**Supplied text**.
=-=-=-=-=

Justice Sonia Sotomayor, 67, who has been taking part in U.S. Supreme Court arguments remotely amid the Covid surge, said she did not ask Justice Neil Gorsuch to wear a mask during arguments.

National Public Radio reported on Tuesday that Chief Justice John Roberts had asked all justices to wear masks but that Gorsuch refused. Sotomayor is a diabetic and may face more health risks from Covid.

The two justices said Wednesday hat “while we may sometimes disagree about the law, we are warm colleagues and friends.”

Fox News early Wednesday said it debunked the claim from the more liberal NPR, citing its own sources and a former Gorsuch law clerk as saying neither Roberts nor Sotomayor had asked colleagues to wear masks.

“Fact Check: 100% False. The Chief never asked his colleagues to mask up, for any reason,” tweeted Mike Davis, a former Gorsuch law clerk.

=-=-=-=-=

**Data records**.
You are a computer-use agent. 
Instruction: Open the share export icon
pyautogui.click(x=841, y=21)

=-=-=-=-=

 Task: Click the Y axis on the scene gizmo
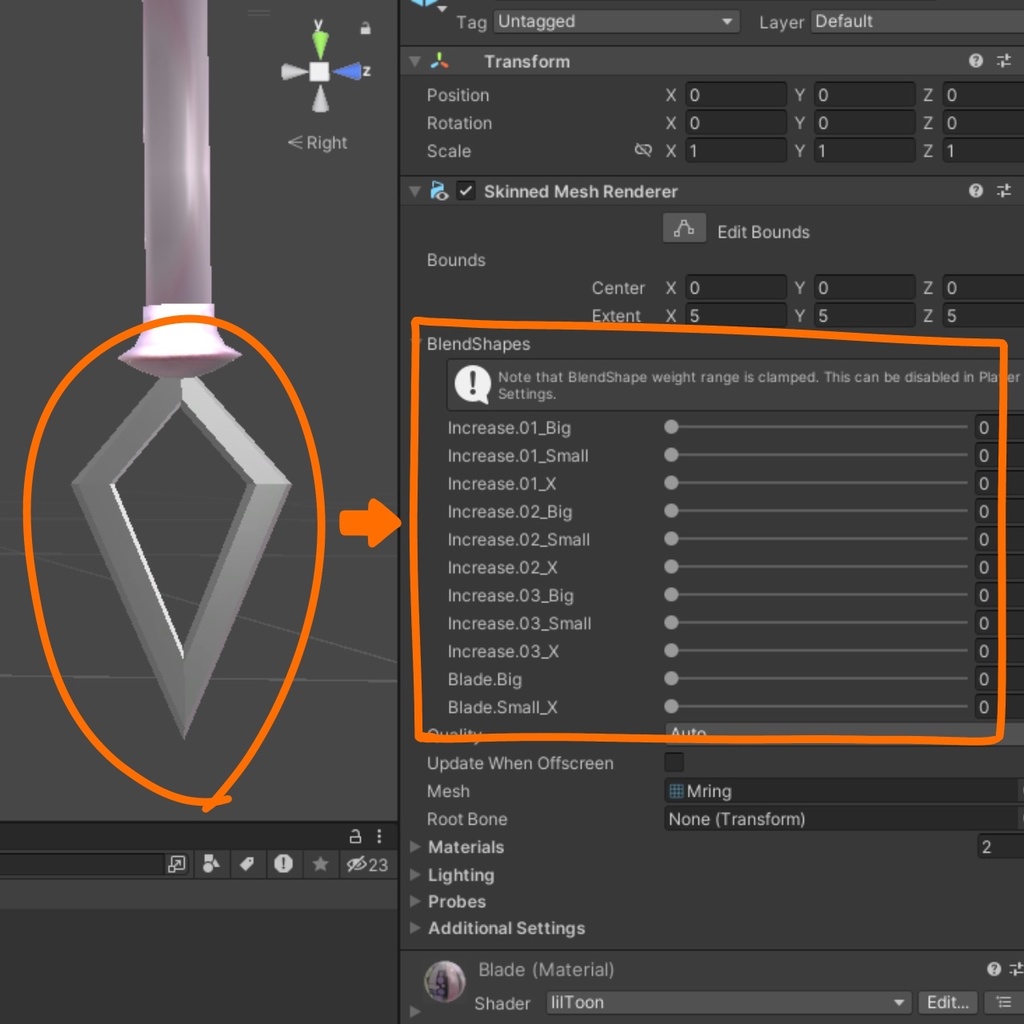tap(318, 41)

=-=-=-=-=

**Instructions to follow**.
In the Supreme Court mask report, condense the paragraph beginning "Fox News early Wednesday" into a short bulleted list that keeps its main facts. Use only the Supreme Court mask report to complete this.

**Answer for this exercise**.
- Early Wednesday, Fox News said it debunked the claim from the more liberal NPR.
- It cited its own sources and a former Gorsuch law clerk.
- According to them, neither Roberts nor Sotomayor had asked colleagues to wear masks.